Databricks

This destination loads data into Databricks Delta tables using a Databricks SQL warehouse. Extract stages Parquet files in a Unity Catalog volume, then loads them into Delta tables using COPY INTO.

Setup Guide

What this destination expects

This destination writes Parquet files to a Unity Catalog volume and then loads them into Delta tables with COPY INTO through a Databricks SQL warehouse.

You need:

A Databricks workspace URL
A Databricks SQL warehouse ID
A Databricks personal access token (PAT), Databricks user OAuth app connection, or Databricks service principal OAuth secret
A target Unity Catalog catalog and schema
A Unity Catalog staging volume name (for example, staging)

Step 1 - Create a SQL warehouse

Open SQL Warehouses in your Databricks workspace and copy the warehouse ID for a running warehouse.

Step 2 - Choose the target catalog and schema

Choose the catalog and schema where Extract should create Delta tables.

If they do not exist yet, Extract will try to create them automatically during the first load, as long as your Databricks user has permission to create catalogs and schemas.

If your Databricks user does not have catalog, schema, or volume creation permissions, enable Do not attempt to create catalogs, schemas, or volumes automatically and create the catalog, schema, and staging volume before running the sync.

Example SQL:

CREATE CATALOG IF NOT EXISTS main;
CREATE SCHEMA IF NOT EXISTS main.extract;

Step 3 - Choose a staging volume

Extract stages Parquet files in a Unity Catalog volume before loading them into Delta tables.

If the configured volume does not exist yet, Extract will try to create it automatically during the first load, as long as your Databricks user has permission to create volumes.

Example SQL:

CREATE VOLUME IF NOT EXISTS workspace.extract.staging;

Extract derives the staging root automatically from the connector settings:

/Volumes/{catalog}/{schema}/{staging_volume_name}

For example, with:

catalog = workspace
schema = extract
staging_volume_name = staging

Extract stages files under:

/Volumes/workspace/extract/staging

Step 4 - Choose an authentication method

Access token is the default authentication option.
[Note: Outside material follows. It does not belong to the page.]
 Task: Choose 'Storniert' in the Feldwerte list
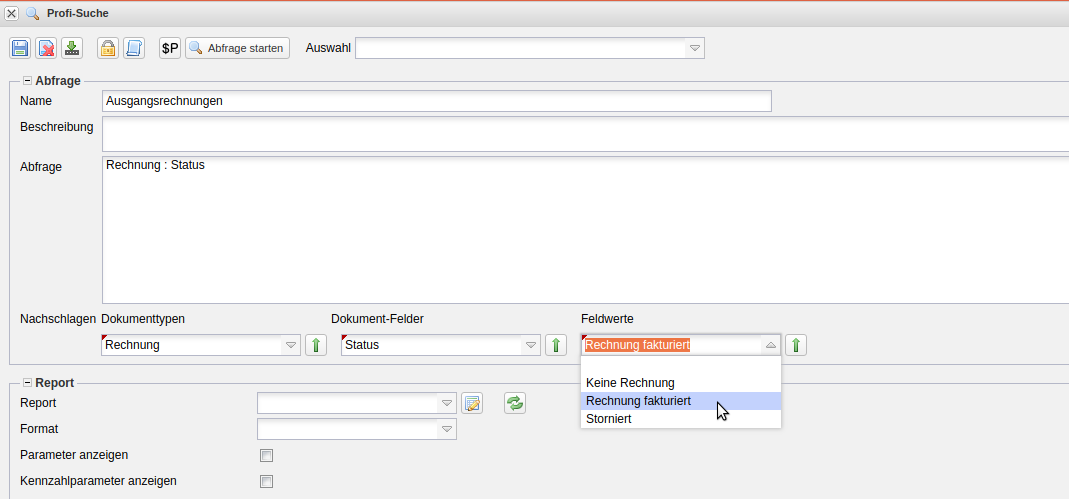(x=609, y=419)
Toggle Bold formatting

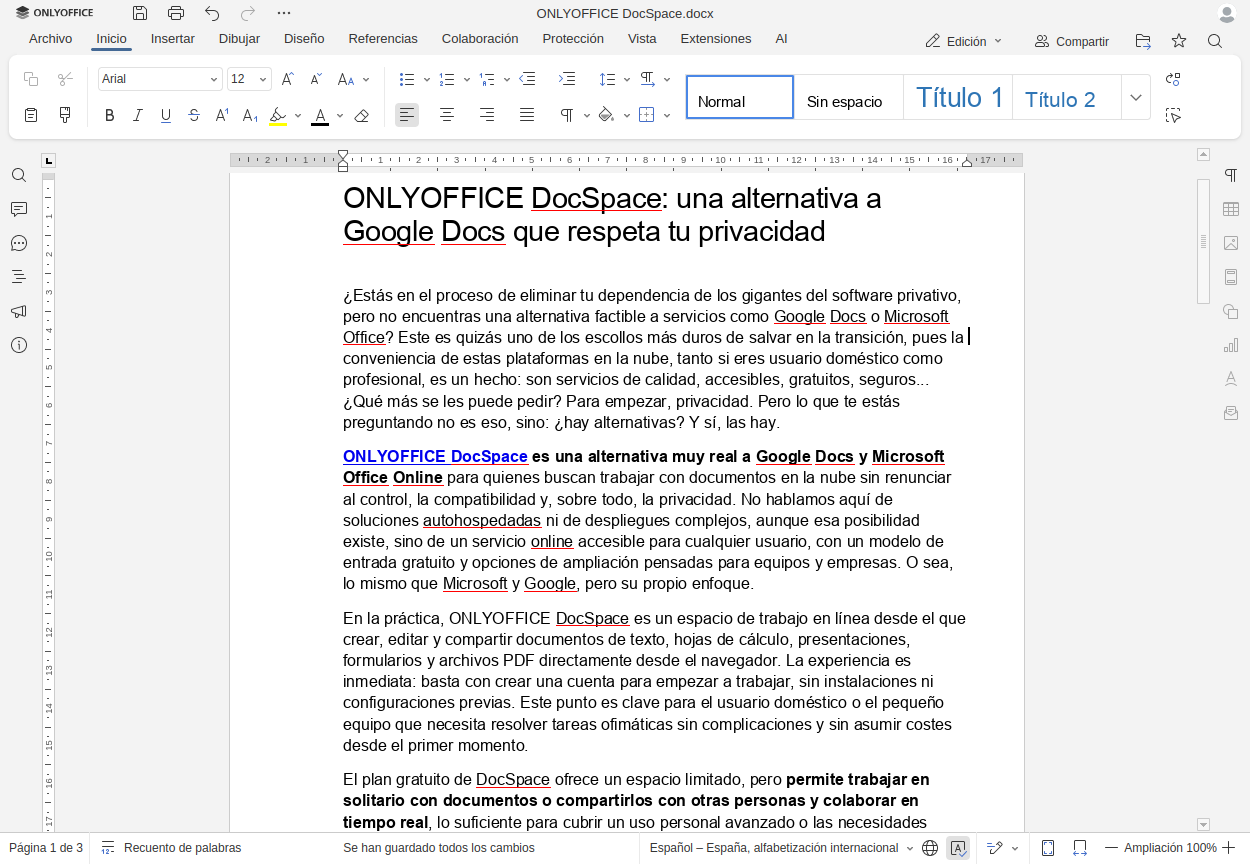coord(110,116)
In the Databricks workspace, create a PAT and use it as the connector access token.

For OAuth (User), create a Databricks app connection:

Go to Databricks account settings.
Open App connections.
Click Add connection.
Choose SQL for the Access Scopes.
Set the redirect URL to https://api.extract.to/oauth/callback/databricks.
Copy the client ID and client secret into Extract, then sign in with Databricks.
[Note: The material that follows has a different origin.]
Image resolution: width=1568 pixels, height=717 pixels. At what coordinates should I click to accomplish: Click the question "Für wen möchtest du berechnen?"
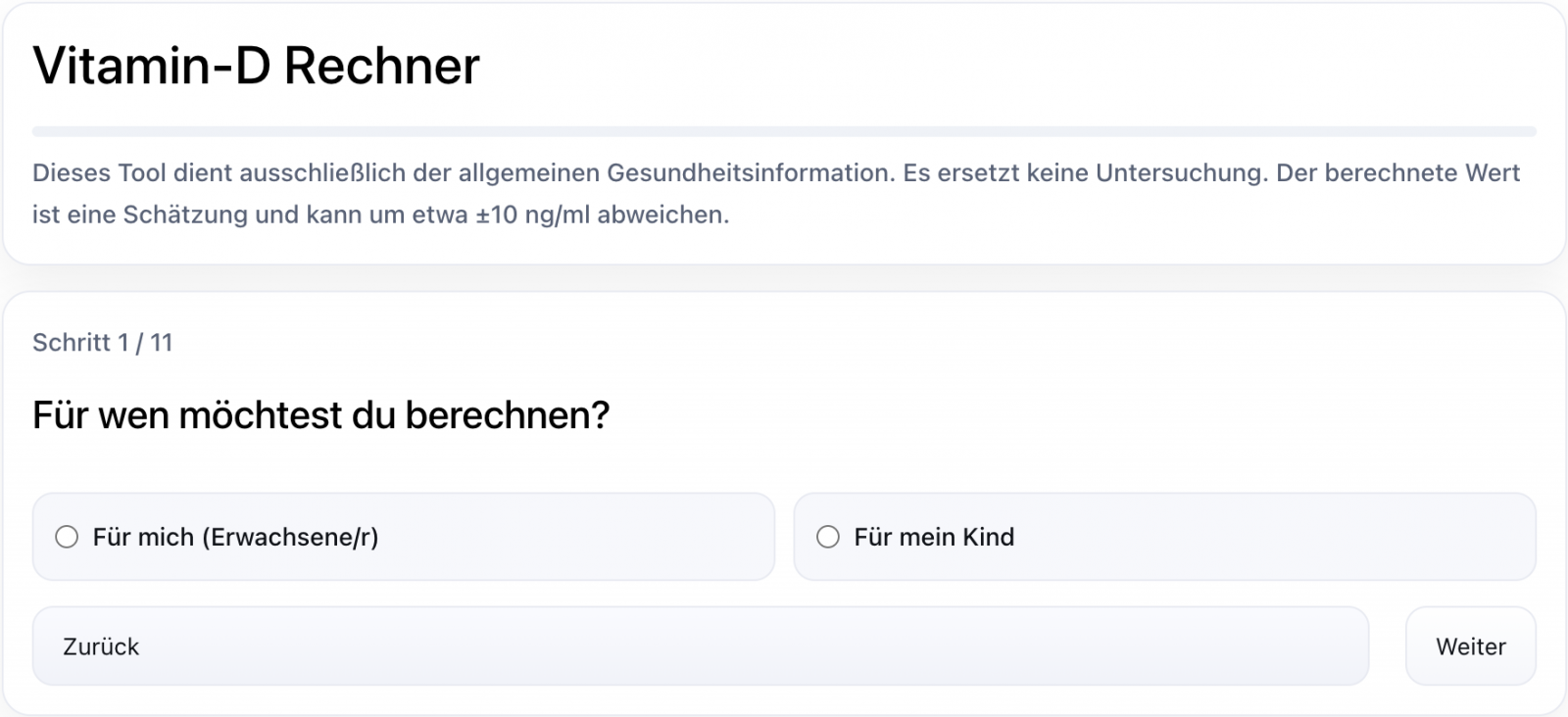(x=320, y=415)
For OAuth M2M / Service Principal, create an OAuth secret for a Databricks service principal:

In Databricks, go to Settings.
Open Identity and access.
Click Add service principal.
Add an existing service principal or create a new one.
Open the service principal and go to Secrets.
Click Generate secret.
Set Lifetime to 730 days, or your organization's preferred maximum.
Copy the generated Client ID and Client Secret.
In Extract, choose Authentication Type: OAuth M2M / Service Principal.
Paste the values into Service Principal Client ID and Service Principal Client Secret.
In Databricks, go to SQL Warehouses.
Select the warehouse Extract will use.
Open Permissions.
Add the service principal from the previous steps.
Grant Can use.

The selected identity needs permission to:

Use the selected SQL warehouse
Create catalogs, schemas, and volumes if automatic creation is enabled
Create and update tables in the target catalog and schema
Read and write files under the derived staging volume path

To grant catalog permissions in the Databricks UI:

Go to Catalog.
Select the target catalog.
Open Permissions.
Click Grant.
Select the required scopes for the destination, such as USE CATALOG, USE SCHEMA, CREATE TABLE, and volume permissions if Extract uses a staging volume.
Select the service principal from the OAuth M2M setup.
Save the grant.

Step 5 - Configure the destination in Extract

Fill in:

Workspace URL
Authentication Type
Access Token, OAuth user client fields and sign-in, or OAuth M2M service principal client fields
SQL Warehouse ID
Catalog
Schema
Staging Volume Name
Table Prefix (optional)

Authentication

This destination can authenticate to Databricks with:

Access Token: a Databricks personal access token (PAT).
OAuth (User): a Databricks app connection that issues OAuth tokens for SQL access after a user signs in.
OAuth M2M / Service Principal: a Databricks service principal OAuth secret for machine-to-machine authentication.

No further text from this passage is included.